Many people drink alcohol every day, and a surprising number of Americans consume too much in general. According to the Centers for Disease Control, an estimated 2,200 alcohol poisoning deaths occur each year, which equals around six per day. Because few people understand the limits of alcohol tolerance in the body, alcohol poisoning can occur rapidly and with little warning.
Alcohol poisoning occurs after a person has abused alcohol and consumed too much, which accumulates in the bloodstream and begins to impact areas of the brain that control vital bodily functions such as breathing and heart rate. Depressed or labored breathing, severely reduced body temperature, and seizures are all possible signs of alcohol poisoning.
The liver can process only about one serving of alcohol per hour, with one serving being:
- 12 ounces of beer
- 5 ounces of wine
- 8 ounces of malt liquor
- 1.5 ounces of distilled liquor, including whiskey, gin, tequila, rum, or vodka
Binge drinking is a significant cause of alcohol poisoning in the U.S. “Binge drinking” technically means consuming four or more drinks in a two-hour period for women, and five or more drinks in the same period for men.
Although binge drinking is predominantly associated with college students, the Centers for Disease Control and Prevention found that the group who suffered from alcohol poisoning the most often was middle-aged adults.
Moreover, people aged 35-64 suffer from alcohol poisoning more often than young adults. This could be due, in part, to changes in body chemistry as people age, the number of prescription drugs that could compound the effects of alcohol, and changes in drug preferences between the two demographics.
White, middle-aged males were the most likely to fall fatally ill from alcohol poisoning when compared to other groups. Startlingly, 90% of binge drinkers who suffered from alcohol poisoning were not reported as being dependent on alcohol.
Effects of Alcohol Poisoning
Because the liver can process only about one serving of alcohol per hour, if a person drinks two or more servings, there will be one or more extra units in the person’s system, which takes a longer time to process.

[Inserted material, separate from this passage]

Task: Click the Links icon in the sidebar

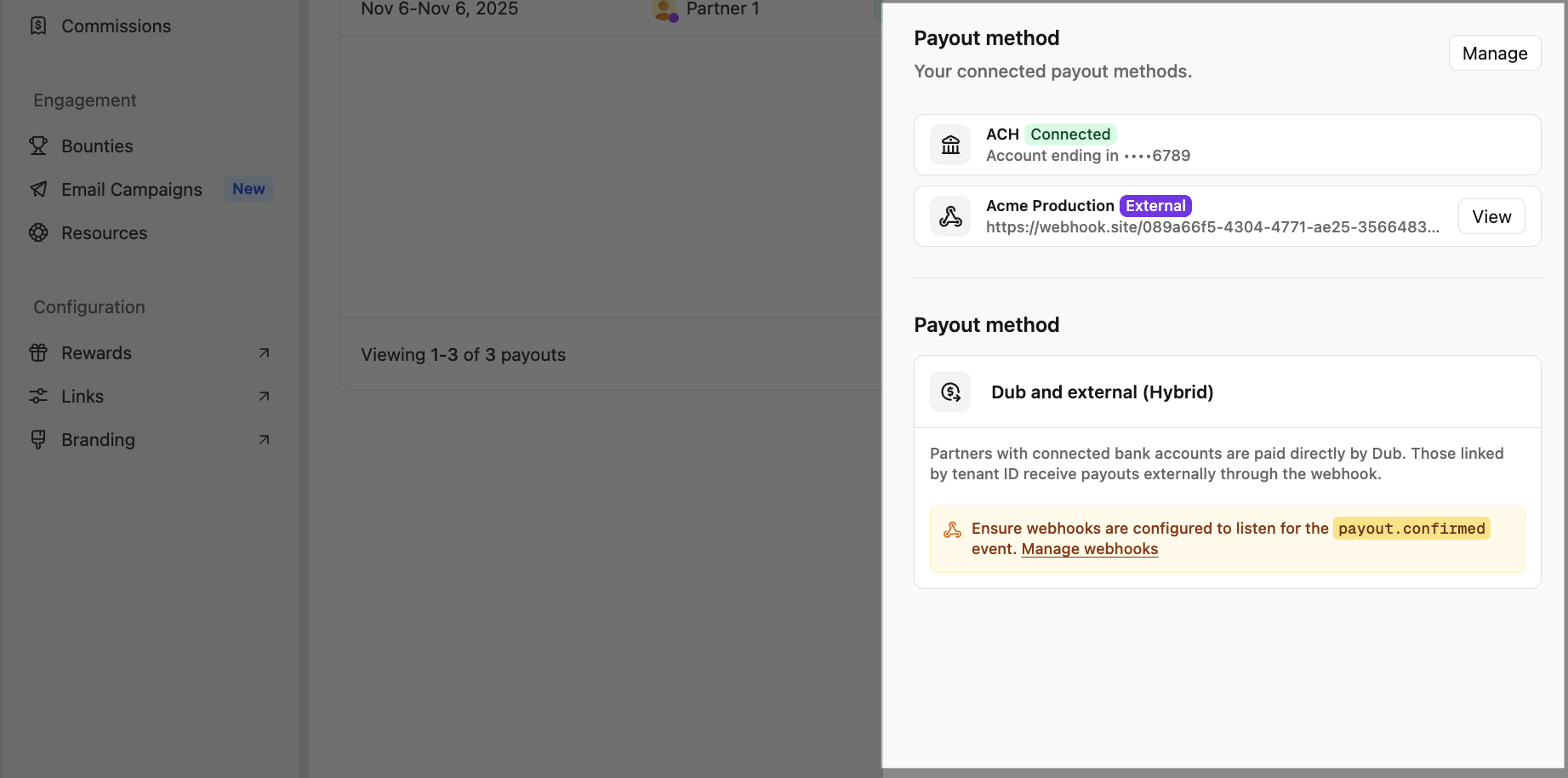Action: pos(38,396)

Alcohol is typically consumed in liquid form, so it enters the bloodstream and reaches the brain through digestion in the stomach and intestines. Oral consumption is one of the slower processes for administering an intoxicating substance, meaning that the number of drinks a person has ingested may not have fully reached the bloodstream when the person begins exhibiting signs of alcohol poisoning or extreme intoxication.
Alcohol poisoning affects the body by:
- Impairing brain functions, starting with balance and coordination and eventually affecting other systems in the body
- Irritating the stomach and causing nausea and vomiting
- Impeding the gag reflex as muscles lose sensitivity and coordination, which can result in the person choking on their own vomit
- Affecting the nerves that regulate heartbeat and breathing, which can cause these functions to decelerate, become irregular, or stop altogether
- Drastically reducing blood sugar, leading to seizures
- Decreasing body temperature, which can lead to hypothermia
- Dehydration, which can cause brain damage
Signs of Alcohol Poisoning
Signs of alcohol poisoning include:
- Confusion and disorientation
- Nausea and vomiting
- Inability to remain conscious
- Cold, clammy skin
- Impaired physical coordination, including an inability to walk
- Irregular pulse/heart rate
- Depressed breathing
- Loss of bowel or bladder control
- Blue-tinged skin (cyanosis) especially around the lips or fingernails
How to Help Someone Experiencing Alcohol Poisoning
If someone is showing signs of alcohol poisoning, immediately call 911. Remain close to the individual to prevent accidental self-harm or choking if unconscious. It is critically important to seek emergency medical help as soon as possible, even if the person is conscious and communicating because there is probably more alcohol in the person’s stomach that will be processed that could soon further increase alcohol levels in the bloodstream.
After calling 911, there are other steps you can take to help a person who is showing signs of alcohol poisoning, including the following:
- Keep the person awake, alert, and sitting if possible.
- Let the person know beforehand if you are going to touch them or perform any action on them, as some people may become aggressive.
- Give a warm blanket to the person, as alcohol poisoning will likely make them feel cold.
- If the person can still swallow and is conscious, encourage them to sip on water slowly.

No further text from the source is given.